Tek bir kitap ile sınırlandırmak doğru gelmiyor. Mesela Cemil Meriç ve Peyami Safa’nın kitaplarını dönemsel olarak tekrar okurum. İkisinin de gereken değeri görmediğine inanıyorum. Cemil Meriç’in de dediği gibi ‘kitap, zekayı kibarlaştırır.’
Tekrar tekrar izlediğiniz bir film?
Usual Suspects, Fight Club, Being John Malkovich… Rutin olarak izlerim. Kaç kere izlediğimi sorsanız sayı veremem sanırım.
Hobiden daha ötesi var diyebilirim; Galatasaray… Galatasaray maçlarına, mümkünse amatör branşlar da olmak üzere gitmeye çalışırım.
Dinlemekten sıkılmadığınız ve sorulduğunda ilk aklınıza gelen şarkı?
Tabii ki Pink Floyd…Hiçbir parçasını da o ya da bu diye ayıramam. Ayrıca parçaların kliplerini, dönemini düşündüğümüzde inanılmaz zihin açıcı başka bir boyut. Diğer yandan dönemsel olarak tasarım ve üretme sürecinde tekil şarkılara kitlendiğim ve yüzlerce kez dinlediğim de oluyor.
Yanınızdan hiç ayırmadığınız bir eşyanız var mı?
‘Kep’… Benimle bir oldu diyebilirim.
Sizce “tatil yapmak” ne demek?
Tatilin 2 hali var bende.

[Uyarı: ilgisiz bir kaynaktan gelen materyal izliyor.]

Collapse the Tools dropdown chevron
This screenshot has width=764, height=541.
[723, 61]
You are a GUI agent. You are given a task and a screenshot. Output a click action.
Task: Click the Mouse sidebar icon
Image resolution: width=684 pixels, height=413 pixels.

Ya tembellik ya da gezmek. Dönemsel olarak hangisi daha cezbedici geliyorsa…
Kaç ülke gezdiniz? Coğrafyası, kültürü ve tarihi ile sizi en çok etkileyen ülke/şehir neresi?
Bir ülkeye bir kere gidince o ülkeyi gezdim diyemem. Amerika’da Teksas da ofisimiz var. Oraya gidince Amerika’yı gezdim diyemeyiz meselâ.. Ama rutinlerim var. Zaten bir maç izlemeye bile yurtdışına gidebilirim. Farklı ülkeler ve kültürler tanımak bence çok önemli ama diğer yandan biraz da kendi ülkemizdeki gezi yelpazesini genişletmemiz. Gezilecek o kadar çok yer var ki, Türkiye’yi tamamen gezdim demek bile zor geliyor.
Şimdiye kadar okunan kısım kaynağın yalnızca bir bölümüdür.